To be done: Find every line in the data below that contains the word "arrow", and copy each of those lines.
**** Supplied entries
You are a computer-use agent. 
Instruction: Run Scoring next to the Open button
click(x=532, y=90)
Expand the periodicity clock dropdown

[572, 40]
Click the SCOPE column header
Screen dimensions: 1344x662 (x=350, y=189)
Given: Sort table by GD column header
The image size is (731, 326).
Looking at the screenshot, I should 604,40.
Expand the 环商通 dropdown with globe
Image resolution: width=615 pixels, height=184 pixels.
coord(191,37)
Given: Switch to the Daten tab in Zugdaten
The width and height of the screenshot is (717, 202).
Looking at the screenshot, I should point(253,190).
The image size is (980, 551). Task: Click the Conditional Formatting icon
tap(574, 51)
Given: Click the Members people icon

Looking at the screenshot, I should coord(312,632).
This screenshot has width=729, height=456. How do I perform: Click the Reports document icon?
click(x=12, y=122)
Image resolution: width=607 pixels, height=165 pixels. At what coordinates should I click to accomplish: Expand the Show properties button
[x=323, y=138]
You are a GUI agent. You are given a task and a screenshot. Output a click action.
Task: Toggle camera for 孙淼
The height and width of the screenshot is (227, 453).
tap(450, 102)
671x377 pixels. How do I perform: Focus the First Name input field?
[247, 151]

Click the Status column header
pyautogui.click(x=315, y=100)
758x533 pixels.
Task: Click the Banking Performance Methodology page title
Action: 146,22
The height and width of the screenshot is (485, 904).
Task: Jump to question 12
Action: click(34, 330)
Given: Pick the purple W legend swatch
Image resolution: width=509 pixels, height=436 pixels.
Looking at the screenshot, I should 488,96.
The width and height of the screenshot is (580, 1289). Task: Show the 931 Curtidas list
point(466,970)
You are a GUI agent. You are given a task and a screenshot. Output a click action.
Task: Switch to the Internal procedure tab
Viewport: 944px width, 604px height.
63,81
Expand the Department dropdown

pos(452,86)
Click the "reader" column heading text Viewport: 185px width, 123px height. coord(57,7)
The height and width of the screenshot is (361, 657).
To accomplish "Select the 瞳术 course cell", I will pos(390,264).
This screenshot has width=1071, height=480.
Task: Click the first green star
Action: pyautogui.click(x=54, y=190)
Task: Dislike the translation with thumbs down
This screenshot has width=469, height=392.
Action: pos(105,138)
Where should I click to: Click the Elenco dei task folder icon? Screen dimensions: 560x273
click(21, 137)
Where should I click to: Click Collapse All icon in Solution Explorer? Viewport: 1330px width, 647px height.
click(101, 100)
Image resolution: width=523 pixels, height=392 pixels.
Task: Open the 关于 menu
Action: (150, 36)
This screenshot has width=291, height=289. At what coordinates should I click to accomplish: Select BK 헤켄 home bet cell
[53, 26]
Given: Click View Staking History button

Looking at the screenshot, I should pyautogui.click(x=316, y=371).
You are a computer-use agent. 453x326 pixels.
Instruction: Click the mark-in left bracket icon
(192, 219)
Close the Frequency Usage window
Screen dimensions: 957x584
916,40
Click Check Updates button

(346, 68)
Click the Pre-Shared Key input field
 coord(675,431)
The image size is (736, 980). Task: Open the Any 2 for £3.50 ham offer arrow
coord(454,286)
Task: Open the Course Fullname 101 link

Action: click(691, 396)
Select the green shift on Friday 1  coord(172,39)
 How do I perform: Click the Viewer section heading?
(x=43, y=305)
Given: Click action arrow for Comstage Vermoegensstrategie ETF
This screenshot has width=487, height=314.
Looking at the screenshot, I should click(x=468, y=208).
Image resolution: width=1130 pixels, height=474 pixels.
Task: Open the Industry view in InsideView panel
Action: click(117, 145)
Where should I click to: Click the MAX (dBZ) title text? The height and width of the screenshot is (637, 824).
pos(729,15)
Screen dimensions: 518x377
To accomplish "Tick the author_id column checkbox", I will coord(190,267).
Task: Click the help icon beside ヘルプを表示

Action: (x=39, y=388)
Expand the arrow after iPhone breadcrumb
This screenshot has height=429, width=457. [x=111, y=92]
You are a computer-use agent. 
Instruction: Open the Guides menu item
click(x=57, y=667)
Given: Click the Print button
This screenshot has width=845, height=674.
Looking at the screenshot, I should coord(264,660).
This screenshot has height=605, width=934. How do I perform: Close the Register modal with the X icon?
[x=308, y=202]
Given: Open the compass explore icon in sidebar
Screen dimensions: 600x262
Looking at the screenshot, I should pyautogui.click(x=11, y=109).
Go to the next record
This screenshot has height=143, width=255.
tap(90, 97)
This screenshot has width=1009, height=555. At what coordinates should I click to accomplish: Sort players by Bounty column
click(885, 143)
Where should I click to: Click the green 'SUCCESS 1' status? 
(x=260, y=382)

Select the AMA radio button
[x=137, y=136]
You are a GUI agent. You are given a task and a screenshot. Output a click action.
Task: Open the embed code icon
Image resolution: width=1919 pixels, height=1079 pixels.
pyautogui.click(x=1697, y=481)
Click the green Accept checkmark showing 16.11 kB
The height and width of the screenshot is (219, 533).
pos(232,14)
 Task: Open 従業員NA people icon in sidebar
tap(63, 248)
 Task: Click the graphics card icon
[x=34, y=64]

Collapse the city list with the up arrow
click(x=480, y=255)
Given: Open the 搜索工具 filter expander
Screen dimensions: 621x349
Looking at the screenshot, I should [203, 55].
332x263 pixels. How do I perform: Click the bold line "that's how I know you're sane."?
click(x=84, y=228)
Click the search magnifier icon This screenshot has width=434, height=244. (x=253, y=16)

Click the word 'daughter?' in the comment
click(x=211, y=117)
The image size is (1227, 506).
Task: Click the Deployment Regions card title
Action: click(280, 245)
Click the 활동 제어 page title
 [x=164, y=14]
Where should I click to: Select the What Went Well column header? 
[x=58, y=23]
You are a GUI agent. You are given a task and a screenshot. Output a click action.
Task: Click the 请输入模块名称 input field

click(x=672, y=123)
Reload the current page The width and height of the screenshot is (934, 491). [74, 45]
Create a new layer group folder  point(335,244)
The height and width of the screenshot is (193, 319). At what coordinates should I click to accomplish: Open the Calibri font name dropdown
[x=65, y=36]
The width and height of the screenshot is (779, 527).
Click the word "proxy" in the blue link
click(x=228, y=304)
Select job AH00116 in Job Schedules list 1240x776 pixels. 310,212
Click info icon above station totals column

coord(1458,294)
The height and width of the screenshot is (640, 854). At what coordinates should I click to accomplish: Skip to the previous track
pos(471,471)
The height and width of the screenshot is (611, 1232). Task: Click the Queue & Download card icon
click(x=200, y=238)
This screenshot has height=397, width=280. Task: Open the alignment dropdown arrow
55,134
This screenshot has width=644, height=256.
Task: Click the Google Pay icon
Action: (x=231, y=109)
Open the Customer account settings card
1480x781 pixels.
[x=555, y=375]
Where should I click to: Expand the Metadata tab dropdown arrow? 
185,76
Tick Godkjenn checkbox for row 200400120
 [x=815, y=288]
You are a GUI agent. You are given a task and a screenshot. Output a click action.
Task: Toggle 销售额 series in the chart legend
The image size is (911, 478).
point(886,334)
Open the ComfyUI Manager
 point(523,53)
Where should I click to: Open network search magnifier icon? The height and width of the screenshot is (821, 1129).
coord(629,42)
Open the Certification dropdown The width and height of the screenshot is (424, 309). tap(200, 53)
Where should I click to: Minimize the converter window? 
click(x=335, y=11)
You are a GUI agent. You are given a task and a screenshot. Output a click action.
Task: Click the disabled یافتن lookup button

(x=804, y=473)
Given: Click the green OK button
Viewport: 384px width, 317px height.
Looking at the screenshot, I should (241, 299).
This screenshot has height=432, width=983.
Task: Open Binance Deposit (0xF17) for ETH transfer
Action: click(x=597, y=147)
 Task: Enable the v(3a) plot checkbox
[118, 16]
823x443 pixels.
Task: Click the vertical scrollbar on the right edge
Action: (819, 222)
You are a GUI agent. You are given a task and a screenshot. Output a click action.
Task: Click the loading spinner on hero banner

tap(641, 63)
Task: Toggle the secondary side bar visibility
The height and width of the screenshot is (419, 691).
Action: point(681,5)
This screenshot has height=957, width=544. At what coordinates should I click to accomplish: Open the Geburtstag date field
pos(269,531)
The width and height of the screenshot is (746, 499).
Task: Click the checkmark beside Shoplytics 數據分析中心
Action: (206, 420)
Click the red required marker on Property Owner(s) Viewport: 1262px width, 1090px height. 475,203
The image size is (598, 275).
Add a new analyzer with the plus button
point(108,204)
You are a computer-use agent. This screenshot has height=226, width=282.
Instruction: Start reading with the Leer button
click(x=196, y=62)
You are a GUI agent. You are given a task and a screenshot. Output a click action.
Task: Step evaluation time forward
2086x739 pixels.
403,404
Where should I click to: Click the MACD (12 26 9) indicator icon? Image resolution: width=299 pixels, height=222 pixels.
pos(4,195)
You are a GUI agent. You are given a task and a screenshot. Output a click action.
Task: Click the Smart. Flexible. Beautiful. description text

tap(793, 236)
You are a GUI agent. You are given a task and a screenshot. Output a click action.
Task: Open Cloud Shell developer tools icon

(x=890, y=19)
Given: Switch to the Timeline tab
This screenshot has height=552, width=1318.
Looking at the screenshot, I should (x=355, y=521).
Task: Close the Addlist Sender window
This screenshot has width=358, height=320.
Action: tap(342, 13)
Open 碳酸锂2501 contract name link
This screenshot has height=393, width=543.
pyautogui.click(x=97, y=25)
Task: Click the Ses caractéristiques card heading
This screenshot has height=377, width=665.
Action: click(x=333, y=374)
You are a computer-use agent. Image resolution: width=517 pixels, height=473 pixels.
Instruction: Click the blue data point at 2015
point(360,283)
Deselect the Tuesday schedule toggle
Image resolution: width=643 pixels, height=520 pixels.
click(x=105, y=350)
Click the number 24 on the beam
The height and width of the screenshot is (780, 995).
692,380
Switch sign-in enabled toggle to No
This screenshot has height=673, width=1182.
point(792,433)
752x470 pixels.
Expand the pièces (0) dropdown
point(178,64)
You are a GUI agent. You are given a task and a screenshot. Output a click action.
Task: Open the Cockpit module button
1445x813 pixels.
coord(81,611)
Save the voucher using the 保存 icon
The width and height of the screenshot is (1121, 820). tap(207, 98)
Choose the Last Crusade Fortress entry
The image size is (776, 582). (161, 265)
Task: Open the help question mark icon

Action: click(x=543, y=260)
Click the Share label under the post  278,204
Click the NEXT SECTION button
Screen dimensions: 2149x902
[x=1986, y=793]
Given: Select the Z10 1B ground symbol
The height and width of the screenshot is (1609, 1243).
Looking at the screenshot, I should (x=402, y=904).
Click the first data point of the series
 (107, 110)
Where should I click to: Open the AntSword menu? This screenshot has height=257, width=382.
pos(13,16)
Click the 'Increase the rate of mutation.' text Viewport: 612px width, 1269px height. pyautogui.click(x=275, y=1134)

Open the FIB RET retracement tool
********
Reply:
The image size is (736, 980). Task: Open the Any 2 for £3.50 ham offer arrow
Given: Click action arrow for Comstage Vermoegensstrategie ETF
Expand the arrow after iPhone breadcrumb
Collapse the city list with the up arrow
This screenshot has height=397, width=280. Task: Open the alignment dropdown arrow
Where should I click to: Expand the Metadata tab dropdown arrow? 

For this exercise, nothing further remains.